• **TASK OBJECTIVE**
Change every instance of "screenshot" to "screen capture" in the data below, leaving all other text as it is. Omit the pictures from your answer.

(Text and element-pointing data)
....
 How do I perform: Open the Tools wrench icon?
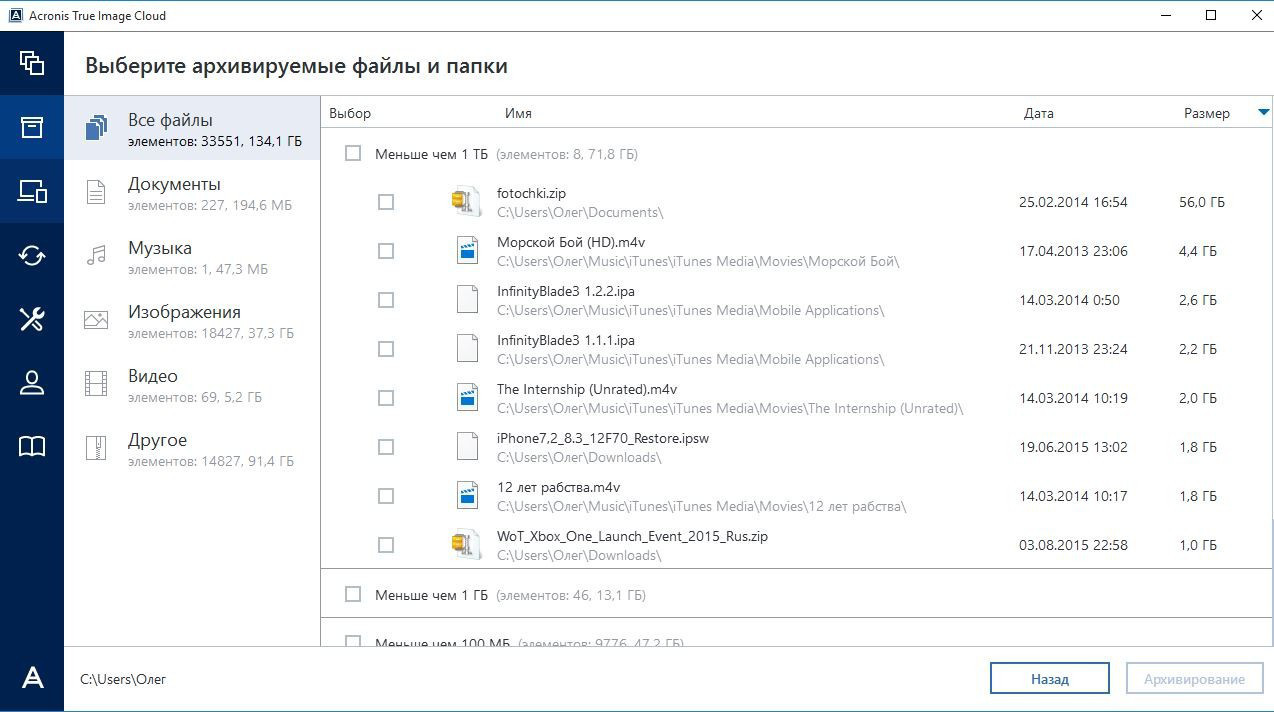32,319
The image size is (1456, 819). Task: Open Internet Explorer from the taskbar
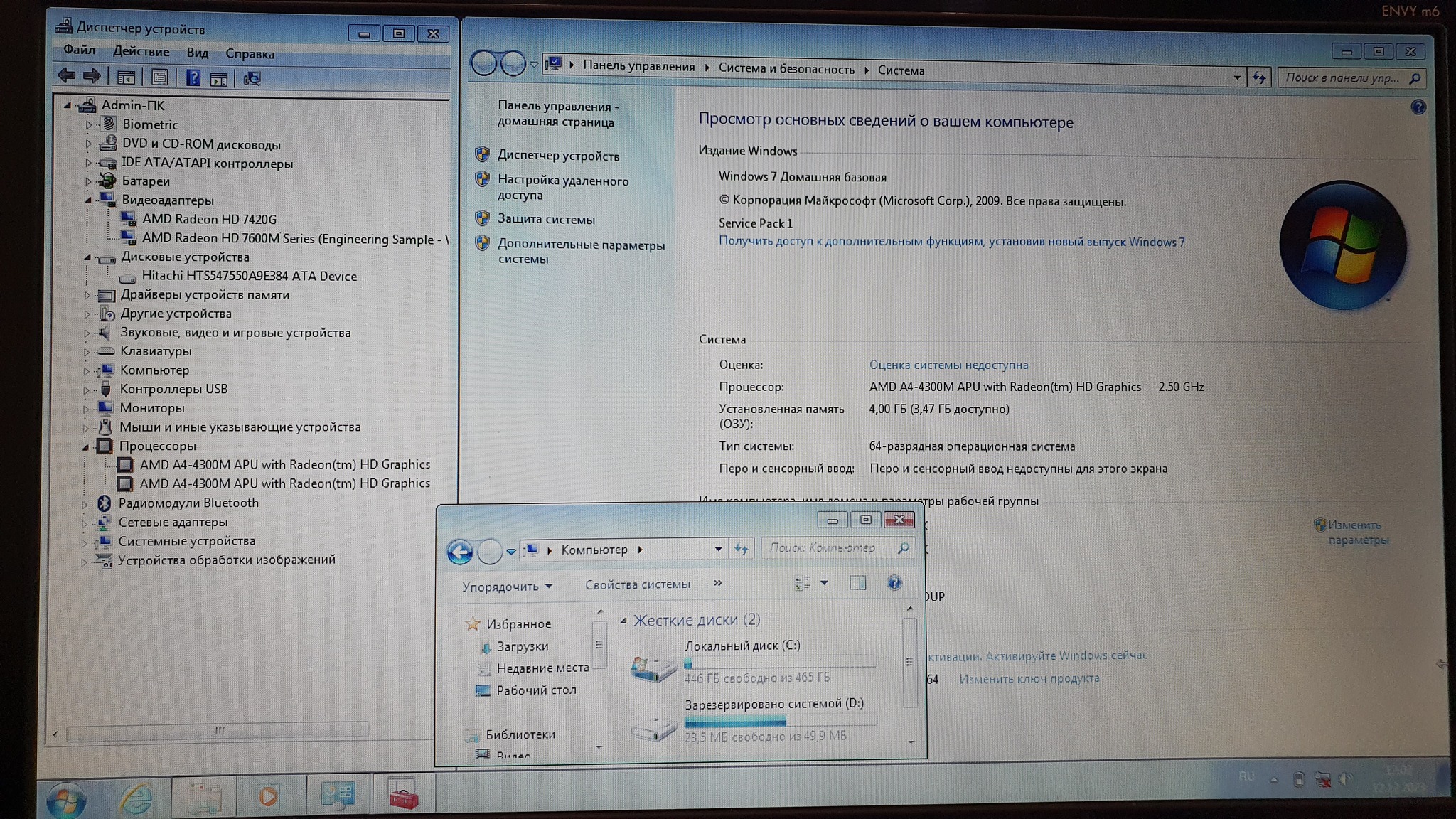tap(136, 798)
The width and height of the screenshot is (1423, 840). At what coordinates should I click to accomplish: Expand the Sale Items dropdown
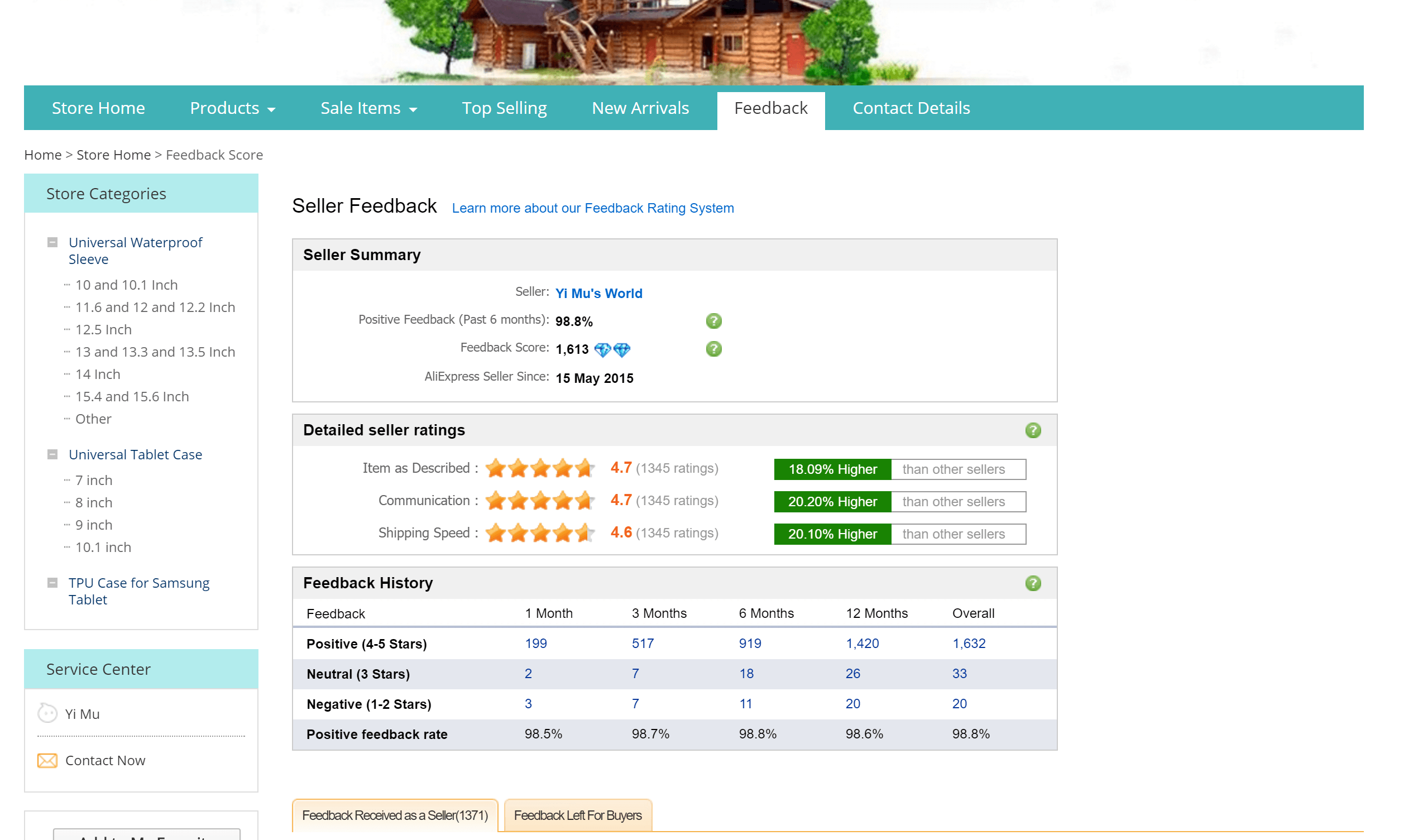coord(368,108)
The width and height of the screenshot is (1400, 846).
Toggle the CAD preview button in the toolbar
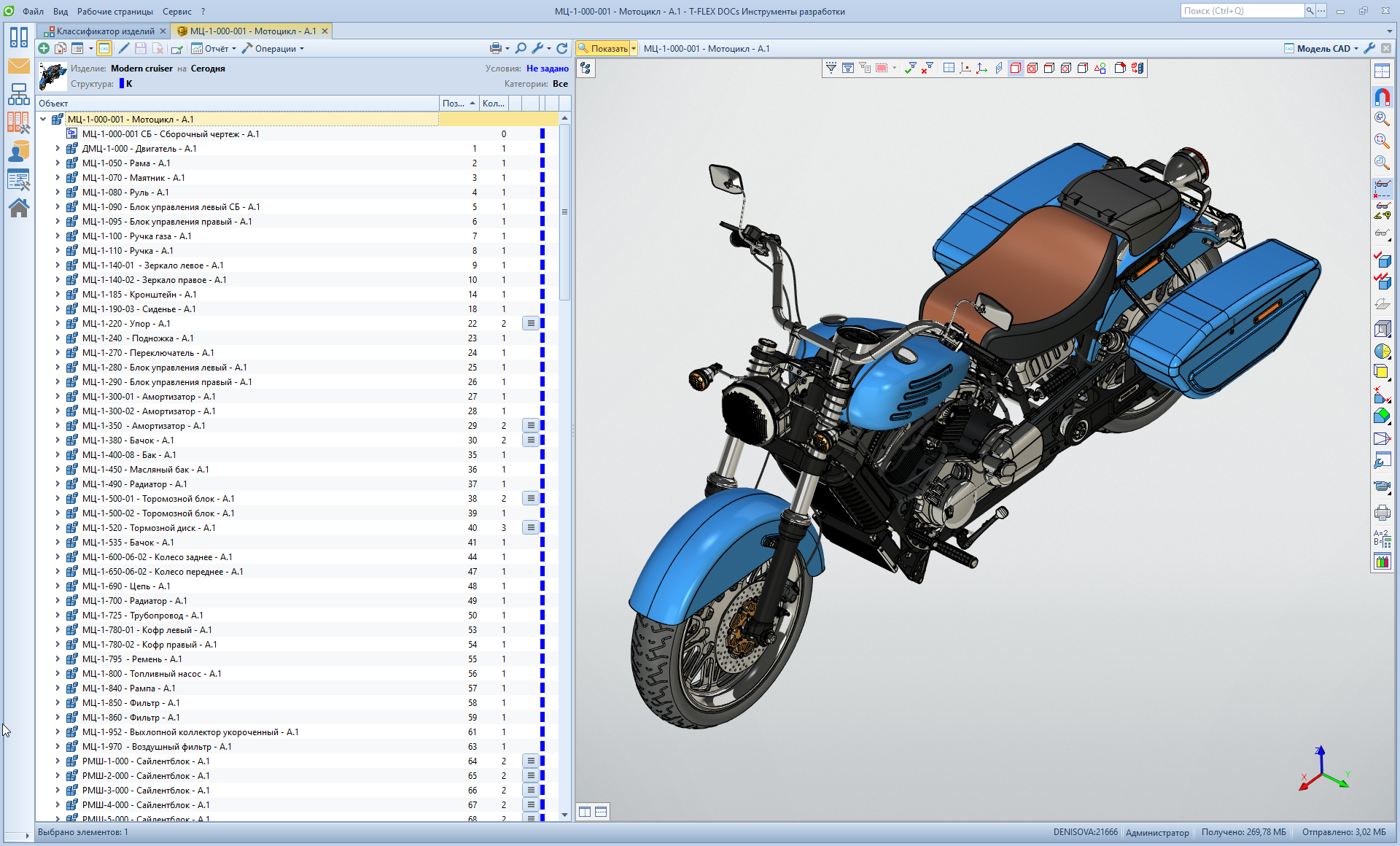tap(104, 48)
....
• **TASK OUTPUT**
 How do I perform: Open the Tools wrench icon?
32,319
The image size is (1456, 819). Task: Open Internet Explorer from the taskbar
tap(136, 798)
The width and height of the screen capture is (1423, 840). At what coordinates should I click to accomplish: Expand the Sale Items dropdown
coord(368,108)
The width and height of the screen capture is (1400, 846).
Toggle the CAD preview button in the toolbar
tap(104, 48)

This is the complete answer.